The study of defects in semiconductors therefore became an area of active research immediately after semiconductors emerged as important technological materials. Moreover, the development of nanoelectronics has led to a significant increase in the vulnerability of devices to unwanted defects arising during material processing. At the same time, due to the development of new devices and technological processes, the requirements for precision control of material properties through the introduction of desired defects have increased.
For a long time, our group has been studying the properties of defects in semiconductors ranging from "classical" Si, Ge and GaAs to transparent conducting oxides such as ZnO, SnO2, TiO2, etc. The main research method is optical spectroscopy, including photoluminescence, IR absorption, Raman scattering and photoconductivity. Additional methods include various types of capacitance spectroscopy (DLTS, minority carrier spectroscopy, etc.) and the Hall effect. In addition, we closely collaborate with various theoretical groups. The combination of various experimental methods and in-depth theoretical analysis allows to achieve significant progress in understanding the properties of defects in semiconductors and, consequently, in the development of new semiconductor technologies.
Current projects
Hydrogen in tin (di)oxide (2021-2024, Deutsche Forschungsgemeinschaft, LA 1397/20-1)
Tin dioxide (SnO2) is an important semiconductor widely employed in transparent conductor electronics, solar cells, gas sensors, touchscreens, catalysis, and spintronics. SnO2 reveals only n-type conductivity what seriously limits the amount of possible application. Tin oxide (SnO), on the other hand, only recently received a great deal of attention since the discovery of ambipolar doping. Hydrogen in metal oxides including both SnO2 and SnO is ubiquitous and very difficult to remove from the crystal growth environment and post-growth treatment. Controlling the conductivity of tin (di)oxide thus requires careful control of hydrogen exposure during and after growth. At present understanding of hydrogen properties in both SnO2 and especially SnO at the microscopic level is very limited. The project aims at bridging this gap. Spectroscopic methods will be employed to get insight into the structural and electrical properties of hydrogen with an emphasis on interstitial species, hydrogen trapped at the oxygen vacancy, hydrogen molecule, and hydrogen-acceptor complexes such as the Sn vacancy passivated by hydrogen.
Shallow dopants and compensating centers in antimony chalcogenides (2023-2026, Deutsche Forschungsgemeinschaft, LA 1397/21-1)

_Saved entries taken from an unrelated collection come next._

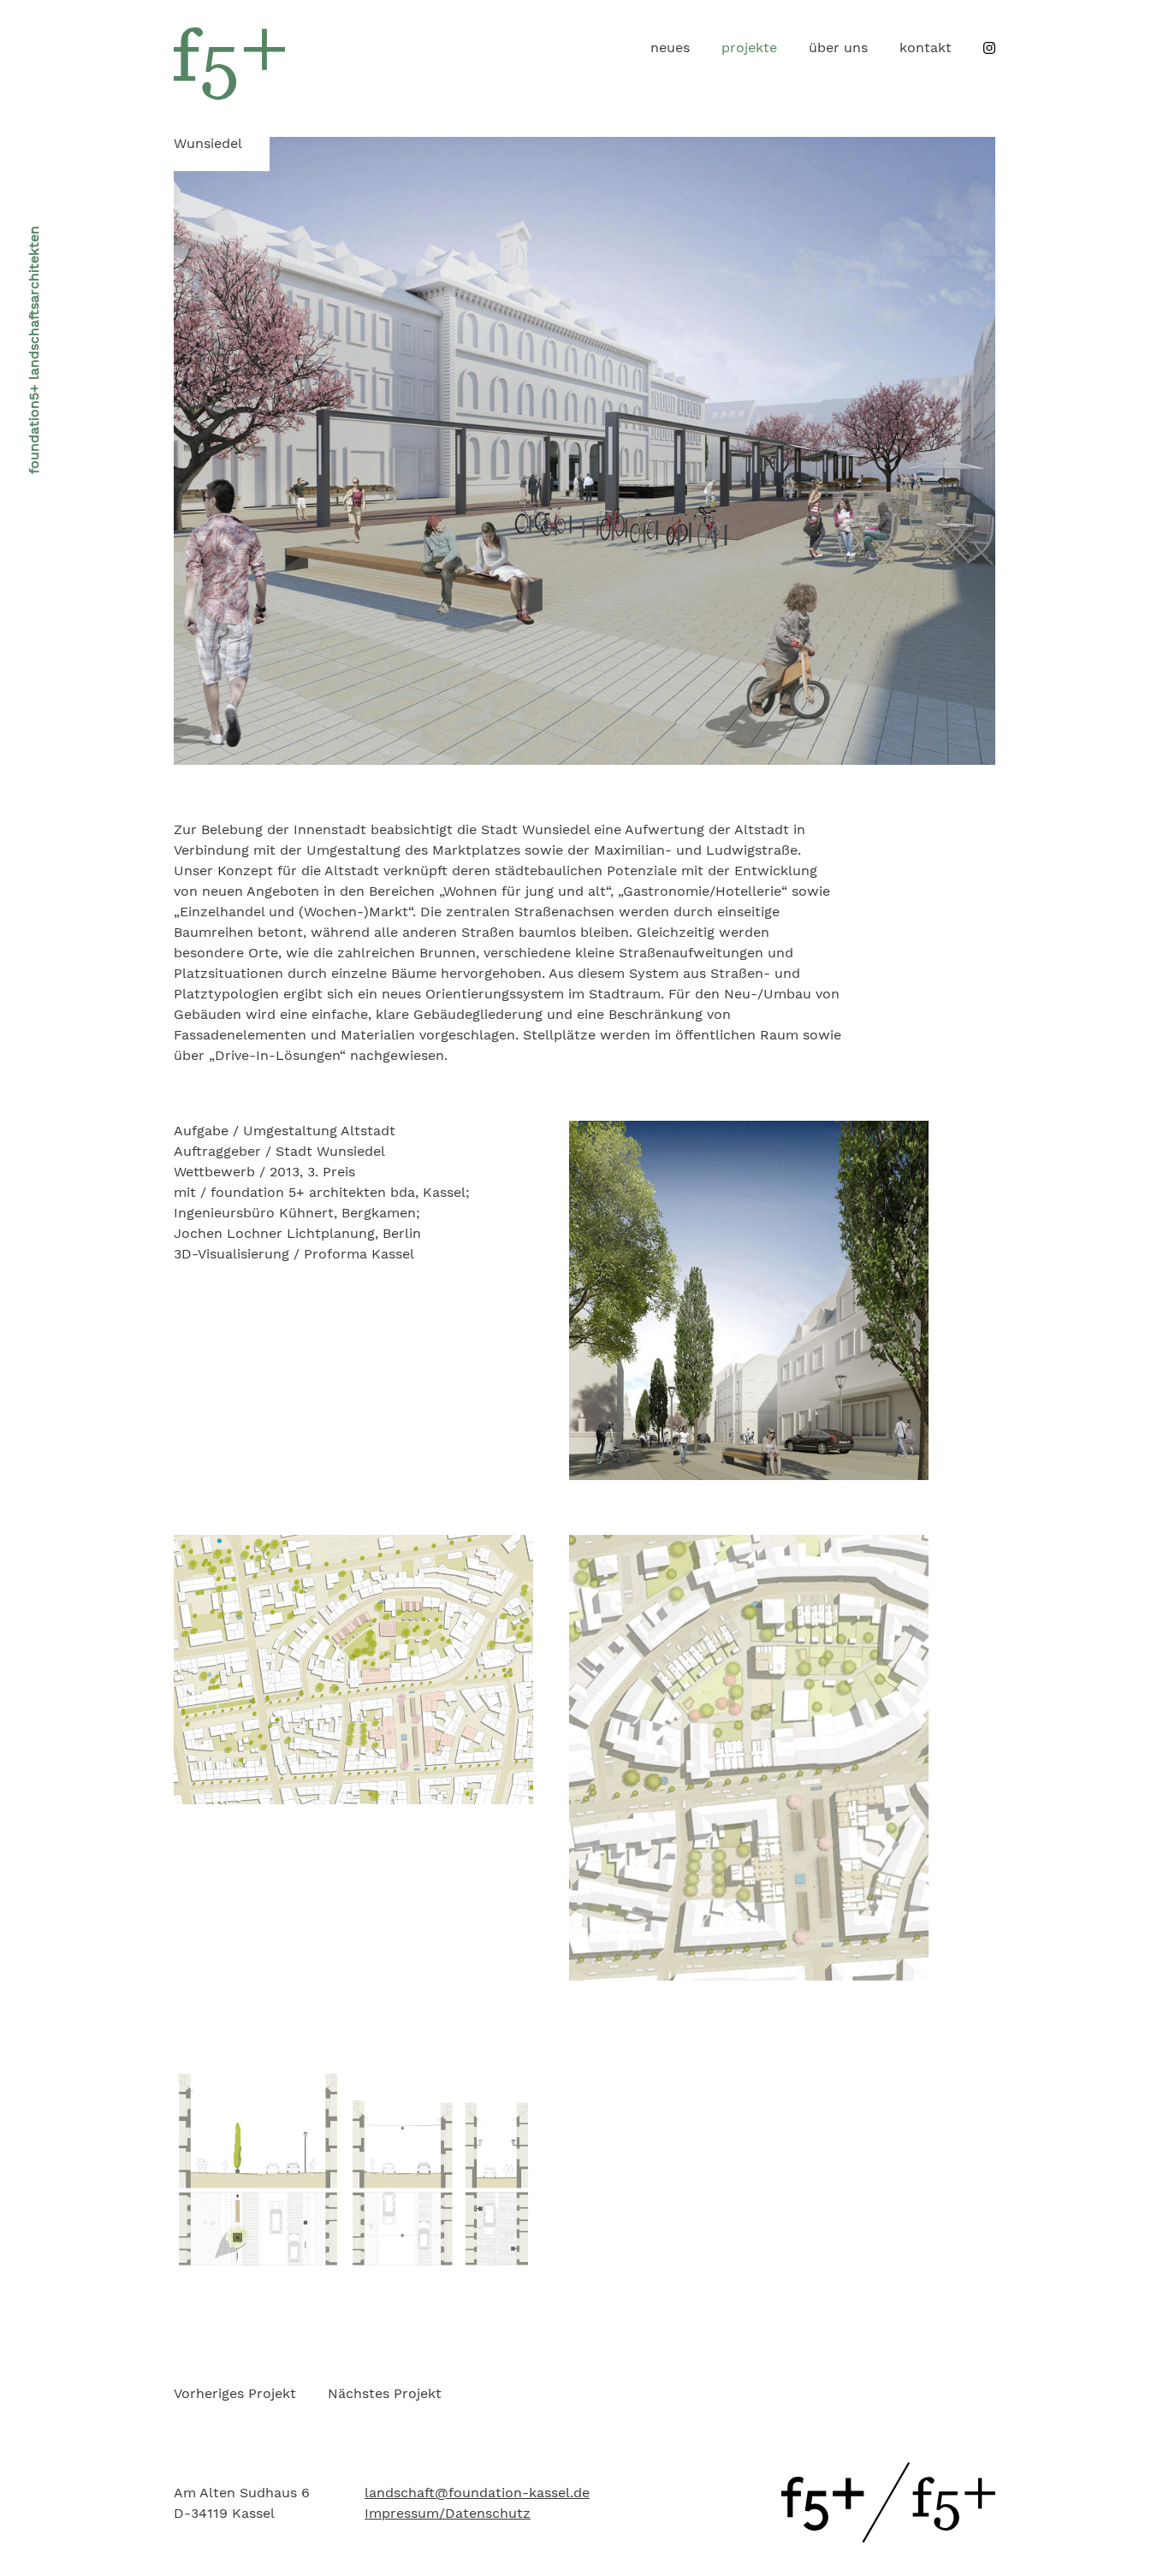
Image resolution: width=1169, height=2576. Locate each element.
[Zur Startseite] (888, 2538)
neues (670, 47)
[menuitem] (670, 48)
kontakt (925, 47)
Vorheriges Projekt (235, 2393)
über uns (838, 47)
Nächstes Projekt (385, 2393)
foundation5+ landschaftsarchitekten (34, 350)
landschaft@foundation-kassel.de (477, 2492)
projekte (749, 47)
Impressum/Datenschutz (448, 2513)
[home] (229, 95)
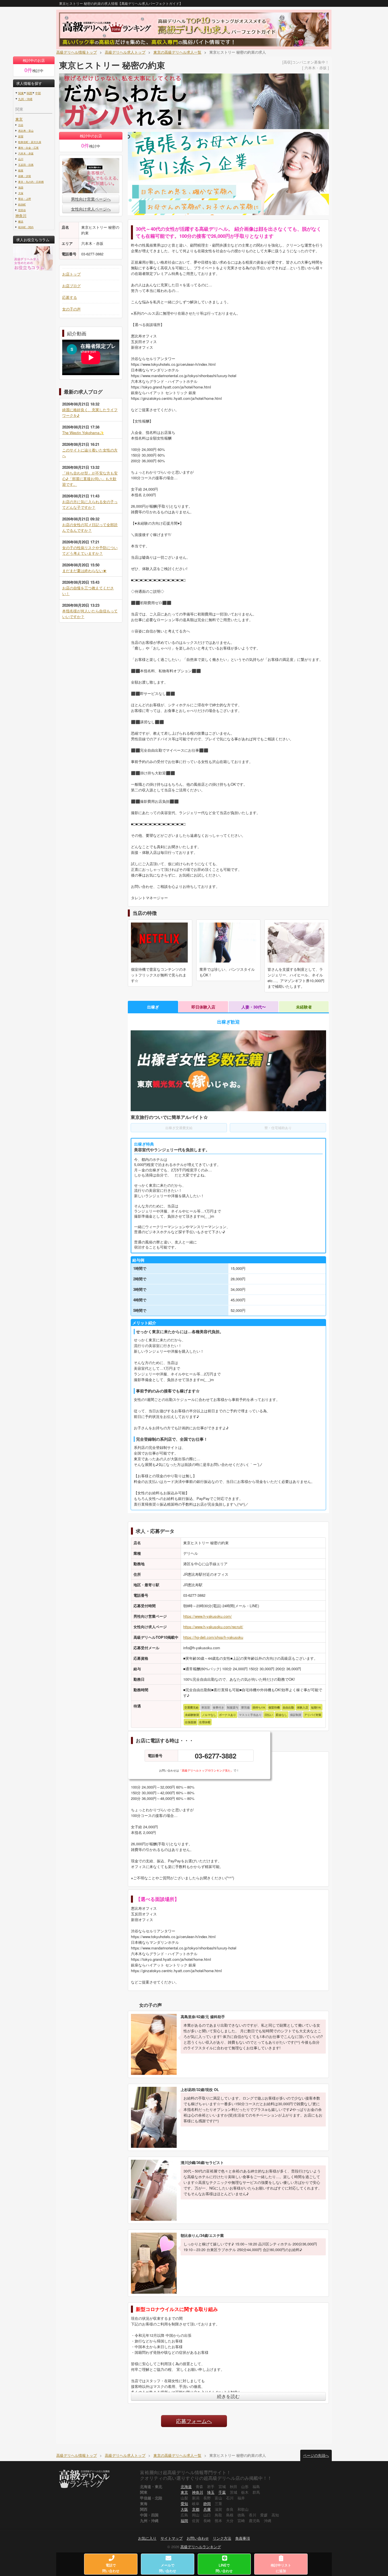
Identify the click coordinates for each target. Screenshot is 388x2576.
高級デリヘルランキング (200, 2546)
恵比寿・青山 (26, 131)
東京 (19, 119)
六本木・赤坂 (26, 153)
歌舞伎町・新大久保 (29, 142)
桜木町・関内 (26, 227)
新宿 (20, 136)
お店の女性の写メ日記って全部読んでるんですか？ (90, 527)
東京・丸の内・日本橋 (31, 182)
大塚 (20, 193)
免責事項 (242, 2538)
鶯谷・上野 (24, 199)
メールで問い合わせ (167, 2567)
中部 (38, 93)
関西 (29, 93)
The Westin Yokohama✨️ (83, 432)
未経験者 (304, 1007)
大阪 (184, 2509)
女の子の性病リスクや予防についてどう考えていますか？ (90, 550)
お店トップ (71, 274)
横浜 (20, 221)
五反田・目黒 (26, 165)
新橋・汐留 (24, 176)
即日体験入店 (203, 1007)
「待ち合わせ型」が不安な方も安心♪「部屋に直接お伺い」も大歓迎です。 (90, 478)
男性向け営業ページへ (91, 199)
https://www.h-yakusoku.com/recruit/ (213, 1626)
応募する (69, 297)
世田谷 (22, 210)
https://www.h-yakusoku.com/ (207, 1616)
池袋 (20, 187)
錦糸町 (22, 204)
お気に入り (147, 2538)
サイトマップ (171, 2538)
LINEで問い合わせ (224, 2567)
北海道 (186, 2486)
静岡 (207, 2503)
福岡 (184, 2520)
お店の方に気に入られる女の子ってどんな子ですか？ (90, 504)
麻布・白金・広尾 (28, 148)
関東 (21, 93)
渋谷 (20, 125)
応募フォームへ (194, 2420)
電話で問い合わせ (110, 2567)
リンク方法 (222, 2538)
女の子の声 (71, 309)
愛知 (184, 2503)
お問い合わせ (198, 2538)
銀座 (20, 170)
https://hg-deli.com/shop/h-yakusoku (213, 1637)
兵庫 (207, 2509)
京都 (195, 2509)
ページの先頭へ (316, 2455)
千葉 (222, 2492)
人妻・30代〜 (253, 1007)
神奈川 (20, 215)
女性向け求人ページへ (91, 209)
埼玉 (210, 2492)
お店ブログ (71, 285)
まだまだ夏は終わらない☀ (84, 570)
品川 (20, 159)
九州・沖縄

The urgent need for high-efficiency, low-cost solar cells motivates researchers to look for new absorber materials for thin-film photovoltaics. Antimony triselenide (Sb2Se3) and antimony trisulfide (Sb2S3) have attracted immense research interest as new absorber for highly efficient, environmentally friendly, stable, and cost-effective thin-film solar cells. Defects and impurities have a decisive impact on the performance of all semiconductor devices. At present, the physics of defects in Sb2Se3 and Sb2S3 remains unexplored and it is not
ambiguously clear which of native defects, impurities, or defect complexes and to what extend introduce charge carriers and act as detrimental trap sites or recombination centers. The central goal of our project is to study fundamental properties of shallow dopants and compensating centers in single-crystalline Sb2Se3 and Sb2S3. We will focus on technologically important impurities such as chlorine, oxygen, and hydrogen. Optical and electrical spectroscopy will be employed to get insight into microscopic structure, electrical activity, thermal stability, diffusion mechanisms, evolution kinetics, and formation of complexes between extrinsic dopants and native defects. The project will contribute to a better understanding of defects in Sb2Se3 and Sb2S3 and, thus, support efforts in bringing these materials to a broader technological usage in photovoltaics, photoelectrochemical cells, or other solar-driven applications.